When people see compulsive and damaging behaviors in friends or family members—or public figures such as celebrities or politicians—they often focus only on the substance use or behaviors as the problem. However, these outward behaviors are actually manifestations of an underlying disease that involves various areas of the brain, according to the new definition by ASAM, the nation’s largest professional society of physicians dedicated to treating and preventing addiction.

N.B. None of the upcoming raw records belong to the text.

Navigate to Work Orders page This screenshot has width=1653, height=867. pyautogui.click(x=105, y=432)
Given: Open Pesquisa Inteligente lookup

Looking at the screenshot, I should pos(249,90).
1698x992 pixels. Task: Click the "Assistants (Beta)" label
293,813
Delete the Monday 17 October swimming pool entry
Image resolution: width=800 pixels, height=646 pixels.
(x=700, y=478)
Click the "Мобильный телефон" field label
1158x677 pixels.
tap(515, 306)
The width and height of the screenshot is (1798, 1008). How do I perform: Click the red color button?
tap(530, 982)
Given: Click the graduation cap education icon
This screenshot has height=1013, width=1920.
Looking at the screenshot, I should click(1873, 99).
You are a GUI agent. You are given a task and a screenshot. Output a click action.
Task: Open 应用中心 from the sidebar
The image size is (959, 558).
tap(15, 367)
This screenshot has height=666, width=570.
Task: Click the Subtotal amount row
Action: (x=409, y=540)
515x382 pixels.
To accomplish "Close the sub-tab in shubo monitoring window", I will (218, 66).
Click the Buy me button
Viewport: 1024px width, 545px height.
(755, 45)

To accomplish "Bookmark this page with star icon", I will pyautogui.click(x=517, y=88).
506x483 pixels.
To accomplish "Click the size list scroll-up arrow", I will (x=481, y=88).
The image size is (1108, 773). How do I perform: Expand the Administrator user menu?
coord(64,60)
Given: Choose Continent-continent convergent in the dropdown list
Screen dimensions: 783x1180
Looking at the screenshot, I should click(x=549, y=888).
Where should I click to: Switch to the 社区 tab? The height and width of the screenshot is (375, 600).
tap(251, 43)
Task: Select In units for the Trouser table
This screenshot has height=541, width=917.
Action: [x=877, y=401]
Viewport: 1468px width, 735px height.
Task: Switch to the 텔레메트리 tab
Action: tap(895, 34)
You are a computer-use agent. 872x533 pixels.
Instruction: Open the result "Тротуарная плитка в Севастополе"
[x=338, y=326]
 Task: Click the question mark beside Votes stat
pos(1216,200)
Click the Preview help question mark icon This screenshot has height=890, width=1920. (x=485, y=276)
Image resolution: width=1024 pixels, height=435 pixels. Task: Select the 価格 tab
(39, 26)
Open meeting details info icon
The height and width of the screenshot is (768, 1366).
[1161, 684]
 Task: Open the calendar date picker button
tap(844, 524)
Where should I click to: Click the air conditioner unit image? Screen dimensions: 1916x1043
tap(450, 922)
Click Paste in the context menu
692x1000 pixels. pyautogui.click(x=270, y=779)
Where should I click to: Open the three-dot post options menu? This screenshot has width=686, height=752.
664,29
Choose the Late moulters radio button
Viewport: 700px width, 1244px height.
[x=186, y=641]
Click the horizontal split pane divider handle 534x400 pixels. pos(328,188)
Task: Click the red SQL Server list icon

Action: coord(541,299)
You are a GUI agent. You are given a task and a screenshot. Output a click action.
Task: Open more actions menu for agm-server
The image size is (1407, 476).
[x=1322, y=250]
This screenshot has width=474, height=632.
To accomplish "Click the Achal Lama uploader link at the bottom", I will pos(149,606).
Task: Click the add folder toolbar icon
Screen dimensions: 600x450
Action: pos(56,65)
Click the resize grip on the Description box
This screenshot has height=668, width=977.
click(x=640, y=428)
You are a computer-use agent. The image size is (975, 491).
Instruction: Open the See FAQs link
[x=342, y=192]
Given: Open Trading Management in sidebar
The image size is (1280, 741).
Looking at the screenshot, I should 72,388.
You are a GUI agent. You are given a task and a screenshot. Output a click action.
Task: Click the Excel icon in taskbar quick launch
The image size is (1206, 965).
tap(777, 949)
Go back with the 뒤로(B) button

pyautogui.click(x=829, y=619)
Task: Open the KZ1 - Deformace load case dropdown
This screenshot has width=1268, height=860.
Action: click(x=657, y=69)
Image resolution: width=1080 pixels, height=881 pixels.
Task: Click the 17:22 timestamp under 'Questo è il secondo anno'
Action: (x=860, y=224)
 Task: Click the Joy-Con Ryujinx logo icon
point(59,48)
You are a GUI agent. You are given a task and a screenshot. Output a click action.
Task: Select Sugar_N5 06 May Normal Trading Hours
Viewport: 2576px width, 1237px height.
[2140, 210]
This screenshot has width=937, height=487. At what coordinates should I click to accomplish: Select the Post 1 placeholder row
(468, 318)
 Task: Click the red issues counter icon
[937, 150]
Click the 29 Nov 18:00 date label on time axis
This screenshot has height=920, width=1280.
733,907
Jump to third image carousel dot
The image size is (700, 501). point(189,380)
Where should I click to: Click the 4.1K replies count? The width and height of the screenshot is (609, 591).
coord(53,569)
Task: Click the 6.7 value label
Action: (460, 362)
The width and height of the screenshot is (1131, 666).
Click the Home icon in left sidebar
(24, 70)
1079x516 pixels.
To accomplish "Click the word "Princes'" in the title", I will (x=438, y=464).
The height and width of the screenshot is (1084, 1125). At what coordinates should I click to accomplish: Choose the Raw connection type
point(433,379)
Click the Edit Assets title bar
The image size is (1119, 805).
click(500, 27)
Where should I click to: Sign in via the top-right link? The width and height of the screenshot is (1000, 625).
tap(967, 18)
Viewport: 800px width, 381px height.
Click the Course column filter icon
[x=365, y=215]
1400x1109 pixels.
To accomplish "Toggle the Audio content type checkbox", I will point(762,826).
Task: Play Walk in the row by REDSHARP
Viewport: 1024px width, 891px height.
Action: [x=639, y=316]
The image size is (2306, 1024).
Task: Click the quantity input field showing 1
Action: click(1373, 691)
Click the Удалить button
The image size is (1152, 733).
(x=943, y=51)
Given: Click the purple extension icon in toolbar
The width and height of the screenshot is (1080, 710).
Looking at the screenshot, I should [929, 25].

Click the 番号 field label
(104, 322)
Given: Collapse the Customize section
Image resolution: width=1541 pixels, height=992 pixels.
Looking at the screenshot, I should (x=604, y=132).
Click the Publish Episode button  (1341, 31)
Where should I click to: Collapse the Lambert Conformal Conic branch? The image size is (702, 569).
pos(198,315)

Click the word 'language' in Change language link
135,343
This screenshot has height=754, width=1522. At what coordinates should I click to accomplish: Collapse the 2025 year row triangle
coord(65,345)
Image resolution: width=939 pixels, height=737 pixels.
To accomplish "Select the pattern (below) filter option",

“At its core, addiction isn’t just a social problem or a moral problem or a criminal problem. It’s a brain problem whose behaviors manifest in all these other areas,” said Dr. Michael Miller, past president of ASAM who oversaw the development of the new definition. “Many behaviors driven by addiction are real problems and sometimes criminal acts. But the disease is about brains, not drugs. It’s about underlying neurology, not outward actions.”
The new definition resulted from an intensive, four‐year process with more than 80 experts actively working on it, including top addiction authorities, addiction medicine clinicians and leading neuroscience researchers from across the country. The full governing board of ASAM and chapter presidents from many states took part, and there was extensive dialogue with research and policy colleagues in both the private and public sectors.
The new definition also describes addiction as a primary disease, meaning that it’s not the result of other causes such as emotional or psychiatric problems. Addiction is also recognized as a chronic disease, like cardiovascular disease or diabetes, so it must be treated, managed and monitored over a life‐time.
Two decades of advancements in neurosciences convinced ASAM that addiction needed to be redefined by what’s going on in the brain. Research shows that the disease of addiction affects neurotransmission and interactions within reward circuitry of the brain, leading to addictive behaviors that supplant healthy behaviors, while memories of previous experiences with food, sex, alcohol and other drugs trigger craving and renewal of addictive behaviors.
Meanwhile, brain circuitry that governs impulse control and judgment is also altered in this disease, resulting in the dysfunctional pursuit of rewards such as alcohol and other drugs. This area of the brain is still developing during teen‐age years, which may be why early exposure to alcohol and drugs is related to greater likelihood of addiction later in life.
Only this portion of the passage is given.